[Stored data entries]
──────────

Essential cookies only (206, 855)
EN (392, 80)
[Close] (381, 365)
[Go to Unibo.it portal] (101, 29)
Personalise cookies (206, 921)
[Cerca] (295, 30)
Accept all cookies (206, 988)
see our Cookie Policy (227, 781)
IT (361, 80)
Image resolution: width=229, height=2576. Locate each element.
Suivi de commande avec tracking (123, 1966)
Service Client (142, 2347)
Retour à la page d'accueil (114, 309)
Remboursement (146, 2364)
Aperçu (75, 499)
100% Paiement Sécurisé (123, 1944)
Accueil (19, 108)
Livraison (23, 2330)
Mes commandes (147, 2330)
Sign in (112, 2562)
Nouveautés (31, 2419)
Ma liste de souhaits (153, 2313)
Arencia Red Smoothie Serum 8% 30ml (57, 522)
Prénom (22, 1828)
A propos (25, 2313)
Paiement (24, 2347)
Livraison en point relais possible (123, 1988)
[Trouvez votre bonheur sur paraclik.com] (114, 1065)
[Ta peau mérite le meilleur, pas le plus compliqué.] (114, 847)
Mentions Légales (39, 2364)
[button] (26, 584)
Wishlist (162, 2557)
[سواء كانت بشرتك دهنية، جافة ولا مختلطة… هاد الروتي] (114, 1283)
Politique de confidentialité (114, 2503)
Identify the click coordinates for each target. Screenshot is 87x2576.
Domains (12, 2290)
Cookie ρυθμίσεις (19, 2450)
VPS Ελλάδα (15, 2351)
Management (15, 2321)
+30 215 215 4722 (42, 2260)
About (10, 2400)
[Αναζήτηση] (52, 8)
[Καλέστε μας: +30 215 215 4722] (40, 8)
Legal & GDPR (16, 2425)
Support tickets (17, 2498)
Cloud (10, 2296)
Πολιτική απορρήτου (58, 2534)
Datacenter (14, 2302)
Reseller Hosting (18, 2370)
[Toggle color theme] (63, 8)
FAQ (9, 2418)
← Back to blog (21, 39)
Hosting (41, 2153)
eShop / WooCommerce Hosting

──────────

- Work to be completed:
The required answer is the run of lines above, starting at the line with "Prénom (22, 1828)" and ending at the line with "Cloud (10, 2296)", reproduced exactly with both ends.

- Your response:
Prénom (22, 1828)
A propos (25, 2313)
Paiement (24, 2347)
Livraison en point relais possible (123, 1988)
[Trouvez votre bonheur sur paraclik.com] (114, 1065)
[Ta peau mérite le meilleur, pas le plus compliqué.] (114, 847)
Mentions Légales (39, 2364)
[button] (26, 584)
Wishlist (162, 2557)
[سواء كانت بشرتك دهنية، جافة ولا مختلطة… هاد الروتي] (114, 1283)
Politique de confidentialité (114, 2503)
Identify the click coordinates for each target. Screenshot is 87x2576.
Domains (12, 2290)
Cookie ρυθμίσεις (19, 2450)
VPS Ελλάδα (15, 2351)
Management (15, 2321)
+30 215 215 4722 (42, 2260)
About (10, 2400)
[Αναζήτηση] (52, 8)
[Καλέστε μας: +30 215 215 4722] (40, 8)
Legal & GDPR (16, 2425)
Support tickets (17, 2498)
Cloud (10, 2296)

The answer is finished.